Mengacu kepada pengertian sementara Badan Hukum Milik Negara (BHMN), yakni: ”Badan hukum penyelenggara pelayanan publik yang bersifat nirlaba yang seluruh kekayaannya berasal dari kekayaan negara yang dipisahkan”, yang secara sederhana dari pengertian BHMN ini dapat diketahui unsur-unsur BHMN yakni: a) badan hukum, b) seluruh kekayaannya berasal dari kekayaan
negara yang dipisahkan. c) bersifat nirlaba, dan d) penyelenggara/ menyelenggarakan pelayanan publik, maka eksistensi LPS sebagai suatu badan hukum BHMN dapat diuji/ dianalisis sebagai berikut:
a. Unsur badan hukum: Baik dalam Undang-Undang Republik Indonesia Nomor 7 Tahun 1992 tentang Perbankan sebagaimana telah diubah dengan Undang-Undang Republik
Indonesia Nomor 10 Tahun 1998 dan Undang-Undang Republik Indonesia Nomor 24 Tahun 2004 tentang Lembaga Penjamin Simpanan dinyatakan bahwa LPS adalah badan hukum. Lebih jauh lagi bila dilihat dari Teori Organ dari Otto von Gierke (1841-1921) dimana badan hukum bukan merupakan pribadi yang sesungguhnya sebagaimana halnya manusia, didalam melakukan kehendaknya atau perbuatan hukum badan hukum dilakukan melalui atau dilaksanakan oleh organnya. Di dalam perundangan yang berkenaan dengan LPS tersebut di atas dikatakan bahwa Organ LPS terdiri dari: 1) Dewan Komisioner dan 2) Kepala Eksekutif. Meskipun keduanya dinyatakan sebagai Organ LPS yang seyogyanya Dewan Komisioner adalah organ badan hukum LPS yang merupakan repres entasi dari negara sebagai pendiri/ “pemodal” dan Kepala Eksekutif seyogyanya sebagai Organ Pengurus badan hukum LPS, namun demikian kedua organ tersebut ternyata tidak pada posisi dan fungsi yang semestinya sebagaimana halnya suatu badan hukum. Dilihat dari kewenangannya tersebut di atas, Dewan Komisioner ternyata lebih menjalankan fungsi kepengurusan yang semestinya menjadi fungsi/ tugas pokok Kepala Eksekutif. Selanjutnya, Kepala Eksekutif selaku Organ Pengurus yang dalam hal ini justru kewenangannya ada ditangan Dewan Komisioner, Kepala Eksekutif tersebut juga diangkat dan diberhentikan oleh Presiden yang mestinya diangkat dan diberhentikan oleh Dewan Komisioner sebagai suatu organ badan hukum yang mempunyai kekuasaan tertinggi sebagai representasi dari negara/ “pemodal”.

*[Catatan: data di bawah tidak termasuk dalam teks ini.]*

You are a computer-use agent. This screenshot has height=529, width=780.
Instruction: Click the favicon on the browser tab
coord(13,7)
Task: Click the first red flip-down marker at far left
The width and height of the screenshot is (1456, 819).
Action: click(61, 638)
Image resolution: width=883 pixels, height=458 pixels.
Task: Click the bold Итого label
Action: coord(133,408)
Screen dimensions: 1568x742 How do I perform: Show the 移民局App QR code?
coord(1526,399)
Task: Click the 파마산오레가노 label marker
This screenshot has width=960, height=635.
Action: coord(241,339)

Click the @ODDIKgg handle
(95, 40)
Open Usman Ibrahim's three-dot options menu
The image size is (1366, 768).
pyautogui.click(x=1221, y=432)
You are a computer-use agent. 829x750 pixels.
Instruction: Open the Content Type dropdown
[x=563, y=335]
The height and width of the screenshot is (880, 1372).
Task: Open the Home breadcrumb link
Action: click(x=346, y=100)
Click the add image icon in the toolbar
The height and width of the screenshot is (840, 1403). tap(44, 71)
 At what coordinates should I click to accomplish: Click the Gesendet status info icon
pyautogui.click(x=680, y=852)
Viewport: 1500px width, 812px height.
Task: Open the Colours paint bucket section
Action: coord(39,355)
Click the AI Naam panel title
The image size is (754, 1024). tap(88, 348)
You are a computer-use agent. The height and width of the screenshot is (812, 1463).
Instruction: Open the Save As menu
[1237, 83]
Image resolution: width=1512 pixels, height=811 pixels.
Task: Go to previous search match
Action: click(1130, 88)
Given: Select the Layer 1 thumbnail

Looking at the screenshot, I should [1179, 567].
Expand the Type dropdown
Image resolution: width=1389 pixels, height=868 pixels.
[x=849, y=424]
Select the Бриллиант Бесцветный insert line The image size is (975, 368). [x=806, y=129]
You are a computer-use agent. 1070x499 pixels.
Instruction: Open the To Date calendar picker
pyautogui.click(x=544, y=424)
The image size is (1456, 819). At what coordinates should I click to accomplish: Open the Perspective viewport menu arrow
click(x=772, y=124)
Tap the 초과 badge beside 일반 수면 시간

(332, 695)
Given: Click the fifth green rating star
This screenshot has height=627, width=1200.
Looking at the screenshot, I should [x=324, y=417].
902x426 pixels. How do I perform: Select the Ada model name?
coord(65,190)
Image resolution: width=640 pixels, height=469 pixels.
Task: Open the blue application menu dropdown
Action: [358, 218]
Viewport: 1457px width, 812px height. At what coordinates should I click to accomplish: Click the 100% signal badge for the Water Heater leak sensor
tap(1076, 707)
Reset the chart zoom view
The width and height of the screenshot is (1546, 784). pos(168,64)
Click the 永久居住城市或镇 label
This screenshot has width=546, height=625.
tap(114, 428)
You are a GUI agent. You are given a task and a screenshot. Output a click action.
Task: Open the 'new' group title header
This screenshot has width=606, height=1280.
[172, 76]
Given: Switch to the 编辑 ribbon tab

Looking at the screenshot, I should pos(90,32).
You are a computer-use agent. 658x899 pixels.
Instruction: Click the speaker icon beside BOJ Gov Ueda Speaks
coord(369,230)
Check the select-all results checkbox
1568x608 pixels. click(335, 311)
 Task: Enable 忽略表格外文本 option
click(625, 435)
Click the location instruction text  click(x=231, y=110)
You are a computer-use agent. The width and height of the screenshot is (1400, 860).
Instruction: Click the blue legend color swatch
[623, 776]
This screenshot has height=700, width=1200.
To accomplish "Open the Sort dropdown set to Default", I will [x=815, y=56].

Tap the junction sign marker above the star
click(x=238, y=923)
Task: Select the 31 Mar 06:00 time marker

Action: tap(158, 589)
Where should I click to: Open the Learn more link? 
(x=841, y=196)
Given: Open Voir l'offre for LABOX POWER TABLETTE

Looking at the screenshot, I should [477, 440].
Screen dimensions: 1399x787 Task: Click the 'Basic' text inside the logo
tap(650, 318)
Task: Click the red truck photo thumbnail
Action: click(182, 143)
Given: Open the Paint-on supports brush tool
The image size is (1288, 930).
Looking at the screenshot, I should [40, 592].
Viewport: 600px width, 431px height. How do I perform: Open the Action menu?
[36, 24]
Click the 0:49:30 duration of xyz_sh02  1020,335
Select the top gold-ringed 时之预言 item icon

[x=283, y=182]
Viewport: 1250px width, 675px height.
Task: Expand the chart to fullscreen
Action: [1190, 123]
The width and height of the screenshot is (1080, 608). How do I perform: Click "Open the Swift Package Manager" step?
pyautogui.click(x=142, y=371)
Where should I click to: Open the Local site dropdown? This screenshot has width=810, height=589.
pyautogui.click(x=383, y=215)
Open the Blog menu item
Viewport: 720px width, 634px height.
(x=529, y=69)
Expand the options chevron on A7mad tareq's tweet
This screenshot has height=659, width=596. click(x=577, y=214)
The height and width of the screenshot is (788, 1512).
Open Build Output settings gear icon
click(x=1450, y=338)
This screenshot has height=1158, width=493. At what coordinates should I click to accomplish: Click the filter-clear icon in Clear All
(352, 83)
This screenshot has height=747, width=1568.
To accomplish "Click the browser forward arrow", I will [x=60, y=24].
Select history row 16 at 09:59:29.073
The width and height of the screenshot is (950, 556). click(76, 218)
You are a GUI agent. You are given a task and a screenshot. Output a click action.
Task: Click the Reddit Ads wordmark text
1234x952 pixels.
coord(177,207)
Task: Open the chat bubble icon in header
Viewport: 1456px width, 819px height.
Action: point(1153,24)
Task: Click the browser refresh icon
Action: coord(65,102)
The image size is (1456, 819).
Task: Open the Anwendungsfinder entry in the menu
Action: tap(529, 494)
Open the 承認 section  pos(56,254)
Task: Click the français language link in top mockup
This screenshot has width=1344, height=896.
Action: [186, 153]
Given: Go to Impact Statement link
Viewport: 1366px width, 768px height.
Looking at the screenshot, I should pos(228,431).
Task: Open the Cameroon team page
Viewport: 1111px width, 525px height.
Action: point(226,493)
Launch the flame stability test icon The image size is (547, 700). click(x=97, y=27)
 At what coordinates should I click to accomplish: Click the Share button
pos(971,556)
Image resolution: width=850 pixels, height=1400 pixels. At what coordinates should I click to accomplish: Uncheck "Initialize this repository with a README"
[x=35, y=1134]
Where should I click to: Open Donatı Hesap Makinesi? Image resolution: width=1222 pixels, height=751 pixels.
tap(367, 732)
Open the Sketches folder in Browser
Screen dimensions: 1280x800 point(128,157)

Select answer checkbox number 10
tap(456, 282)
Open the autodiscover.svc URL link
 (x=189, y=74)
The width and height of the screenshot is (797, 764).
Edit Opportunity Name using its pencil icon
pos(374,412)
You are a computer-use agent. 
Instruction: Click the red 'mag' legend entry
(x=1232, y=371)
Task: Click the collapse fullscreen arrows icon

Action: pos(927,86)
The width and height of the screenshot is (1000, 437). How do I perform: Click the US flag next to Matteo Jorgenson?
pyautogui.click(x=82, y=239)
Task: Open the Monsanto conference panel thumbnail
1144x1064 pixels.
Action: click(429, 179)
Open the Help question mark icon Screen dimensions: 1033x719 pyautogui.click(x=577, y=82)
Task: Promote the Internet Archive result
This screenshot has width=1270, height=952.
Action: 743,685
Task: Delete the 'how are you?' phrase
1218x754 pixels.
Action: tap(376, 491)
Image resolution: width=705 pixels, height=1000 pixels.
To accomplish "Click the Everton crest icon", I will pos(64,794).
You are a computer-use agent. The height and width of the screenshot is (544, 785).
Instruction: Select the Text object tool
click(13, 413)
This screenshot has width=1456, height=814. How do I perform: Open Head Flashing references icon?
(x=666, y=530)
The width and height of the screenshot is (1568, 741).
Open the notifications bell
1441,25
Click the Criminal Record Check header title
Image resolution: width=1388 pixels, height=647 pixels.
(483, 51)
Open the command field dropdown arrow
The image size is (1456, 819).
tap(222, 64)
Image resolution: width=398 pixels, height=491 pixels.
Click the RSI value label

b. Unsur kekayaan yang berasal dari negara yang dipisahkan: Di dalam perundangan LPS tersebut yang dinyatakan bahwa kekayaan LPS merupakan kekayaan negara yang dipisahkan.
c. Unsur penyelenggara pelayanan publik: Sebagaimana dikatakan dalam perundangan yang berkenaan dengan LPS tersebut, bahwa LPS adalah badan hukum yang menyelenggarakan kegiatan penjaminan atas simpanan Nasabah Penyimpanan dengan fungsi menjamin simpanan nasabah penyimpanan dan turut aktif dalam memelihara stabilitas perbankan sesuai dengan kewenangannya tersebut merupakan kegiatan penyelenggaraan pelayanan publik (jasa) sebagaimana dimaksud dalam
Undang-Undang Republik Indonesia Nomor 25 Tahun 2009 tentang Pelyanan Publik.
d. Unsur Nirlaba: Di dalam perundangan yang berkenaan dengan LPS tersebut tidak ada satu ketentuanpun yang menyatakan bahwa LPS bersifat nirlaba. Lebih lanjut lagi dengan adanya ketentuan yang menyatakan bahwa Dalam hal akumulasi cadangan penjaminan mencapai tingkat sasaran sebesar 2,5% (dua puluh lima perseribu) dari total simpanan pada seluruh bank, bagian surplus merupakan Penerimaan Negara Bukan Pajak (PNBP), hal ini semakin mempertegas bahwa
dengan adamya penerimaan negara atas dalam “keuntungan” pengeloalaan LPS tersebut, badan hukum LPS yang dibentuk oleh negara/ pemerintah ini
tidak bersifat nirlaba sebagaimana mestinya suatu BHMN. Dari uraian unsur-unsur BHMN terhadap kelembagaan LPS tersebut di atas, dapat disimpulkan bahwa dari keempat unsur BHMN terrsebut ada satu unsur penting yakni unsur nirlaba yang tidak dipenuhi oleh LPS, untuk itu dalam konteks konsep BHMN di sini LPS tersebut belum dapat dikatakan sebagai suatu BHMN. 120
120 Terhadap kelembagaan badan hukum LPS ini harus dicari jalan keluar yang komprehensif model jenis badan hukum apa yang dalam hal ini lebih mendekati pada pilihan apakah LPS tersebut
menjadi jenis model badan hukum BHMN atau jenis model badan hukum BUMN.